Message of Welcome to the 2016 Plenary Assembly by the President of the CCCBMonday, September 26 2016
Dear brother Bishops and special guests,
This annual meeting of our Plenary Assembly takes place within the Church’s celebration of the Extraordinary Jubilee of Mercy. A member of the Executive Committee joyfully noted at our August meeting how this special year highlights the many references to mercy found throughout Scripture and in the Liturgy. Another spiritual fruit is it opens eyes and ears, minds and hearts, to where loving kindness still needs to be more evident and tangible in the lives of our communities and in our people’s lives as well.
Through the providential grace of Our Lord, the 2016 Plenary centres on mercy. A highlight will be a pilgrimage to the Holy Door of Mercy in the parish church of Sainte-Croix here in Cornwall, together with a celebration of Vespers and Eucharistic Benediction. This week we also celebrate our own Canadian Martyrs, Saint Jean Brébeuf and his companions, who trustingly and faithfully gave their lives in service to the Indigenous People. “No one has greater love than this, to lay down one’s life for one’s friends” (John 15.13). As the Jesuit Relations recount, “It will be, however, wholly as God shall please … and in the advancement of the glory of God, if it be only in justifying his goodness and mercy towards this country” (Paul Le Jeune, S.J. [1591–1664] in The Jesuit Relations and Allied Documents, ed. Reuben Gold Thwaites, Volume 17, Hurons and Three Rivers, 1639 – 1640, page 19).

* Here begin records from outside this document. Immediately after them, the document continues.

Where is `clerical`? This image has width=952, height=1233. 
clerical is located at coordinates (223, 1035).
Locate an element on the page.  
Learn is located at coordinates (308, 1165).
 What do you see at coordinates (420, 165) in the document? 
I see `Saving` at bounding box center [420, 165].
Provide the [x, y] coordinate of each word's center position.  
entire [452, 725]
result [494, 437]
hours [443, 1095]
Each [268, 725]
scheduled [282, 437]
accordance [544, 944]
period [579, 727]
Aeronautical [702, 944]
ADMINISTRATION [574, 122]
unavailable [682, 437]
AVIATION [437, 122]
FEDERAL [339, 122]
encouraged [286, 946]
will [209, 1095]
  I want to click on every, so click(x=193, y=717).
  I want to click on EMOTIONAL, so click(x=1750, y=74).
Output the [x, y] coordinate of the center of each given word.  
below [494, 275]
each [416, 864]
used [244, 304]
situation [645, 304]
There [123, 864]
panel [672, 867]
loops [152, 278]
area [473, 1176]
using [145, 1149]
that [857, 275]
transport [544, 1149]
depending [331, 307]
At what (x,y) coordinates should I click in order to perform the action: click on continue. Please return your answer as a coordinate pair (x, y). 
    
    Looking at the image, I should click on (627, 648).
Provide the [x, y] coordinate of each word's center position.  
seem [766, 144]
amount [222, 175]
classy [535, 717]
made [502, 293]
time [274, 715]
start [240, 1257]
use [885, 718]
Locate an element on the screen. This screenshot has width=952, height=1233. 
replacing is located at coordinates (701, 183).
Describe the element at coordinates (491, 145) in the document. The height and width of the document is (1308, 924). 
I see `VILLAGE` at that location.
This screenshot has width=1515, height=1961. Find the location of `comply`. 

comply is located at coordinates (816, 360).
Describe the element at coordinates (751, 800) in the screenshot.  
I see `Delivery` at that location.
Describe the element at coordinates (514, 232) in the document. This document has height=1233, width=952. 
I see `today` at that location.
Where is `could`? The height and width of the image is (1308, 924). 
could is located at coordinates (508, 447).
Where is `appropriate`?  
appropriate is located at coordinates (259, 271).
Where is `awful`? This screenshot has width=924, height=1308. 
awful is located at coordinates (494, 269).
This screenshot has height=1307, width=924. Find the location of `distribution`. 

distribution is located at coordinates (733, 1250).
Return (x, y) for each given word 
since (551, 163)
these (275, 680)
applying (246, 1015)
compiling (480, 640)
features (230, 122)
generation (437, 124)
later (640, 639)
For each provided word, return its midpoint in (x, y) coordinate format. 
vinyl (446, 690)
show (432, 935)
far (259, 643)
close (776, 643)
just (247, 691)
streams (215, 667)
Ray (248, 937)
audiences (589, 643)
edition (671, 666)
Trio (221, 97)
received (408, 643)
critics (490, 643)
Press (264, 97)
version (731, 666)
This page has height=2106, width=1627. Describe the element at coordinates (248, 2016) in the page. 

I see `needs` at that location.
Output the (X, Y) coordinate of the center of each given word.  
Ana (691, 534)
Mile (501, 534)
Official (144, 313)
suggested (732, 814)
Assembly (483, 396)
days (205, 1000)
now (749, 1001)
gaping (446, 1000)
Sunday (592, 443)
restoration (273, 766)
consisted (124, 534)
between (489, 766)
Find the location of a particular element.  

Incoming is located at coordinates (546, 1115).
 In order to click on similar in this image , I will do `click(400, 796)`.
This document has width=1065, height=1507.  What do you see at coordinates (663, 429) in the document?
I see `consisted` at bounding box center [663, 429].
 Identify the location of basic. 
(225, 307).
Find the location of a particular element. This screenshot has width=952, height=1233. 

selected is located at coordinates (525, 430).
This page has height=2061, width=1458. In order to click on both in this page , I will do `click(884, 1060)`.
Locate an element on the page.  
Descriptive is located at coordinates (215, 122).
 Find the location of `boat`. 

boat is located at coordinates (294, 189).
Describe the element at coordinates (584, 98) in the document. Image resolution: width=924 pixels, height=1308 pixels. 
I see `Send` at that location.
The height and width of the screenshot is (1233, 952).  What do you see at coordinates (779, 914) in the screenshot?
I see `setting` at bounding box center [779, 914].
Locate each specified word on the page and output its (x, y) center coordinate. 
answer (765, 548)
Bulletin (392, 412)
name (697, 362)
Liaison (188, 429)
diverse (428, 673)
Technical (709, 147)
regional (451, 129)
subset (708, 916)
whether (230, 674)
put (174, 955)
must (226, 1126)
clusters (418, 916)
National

Our deliberations this week will focus on four major concerns, each a call for mercy. These are not only urgent reminders for us to be instruments of God’s forgiveness and loving kindness, but of how all Christians must depend on divine wisdom and guidance in order to be “servants of Christ and stewards of God’s mysteries” (1 Corinthians 4.1). The four calls for mercy are the troubling allure of euthanasia and assisted suicide; ecclesial relations among the Indigenous People; the growing popularity of “transgenderism”, and the enduring scandal and pain of Christian disunity. Each concern not only brings its particular pressing challenges but also its own complexities and tensions.
Pope Francis in his Post-Synodal Apostolic Exhortation Amoris Laetitia points out that “the true meaning of mercy … entails the restoration of the covenant” (n. 64). He reminds us that pastoral situations can be “paradigmatic: they serve as a test of our commitment to show mercy in welcoming others and to help the vulnerable to be fully a part of our communities” (n. 47). Thus, the Church “must accompany with attention and care the weakest of her children, who show signs of a wounded and troubled love, by restoring in them hope and confidence” (n. 291), for “the way of Jesus” is “the way of mercy and reinstate¬ment” (n. 296).
I pray this week’s conversations, deliberations, reflections, prayer and fellowship will assist us in our respective responsibilities and in being bearers of God’s mercy. Ever attentive to the signs of the times and inspired by the Father of all mercies, may we allow ourselves to be strengthened in the love of Our Lord Jesus and enlightened by the Spirit of truth.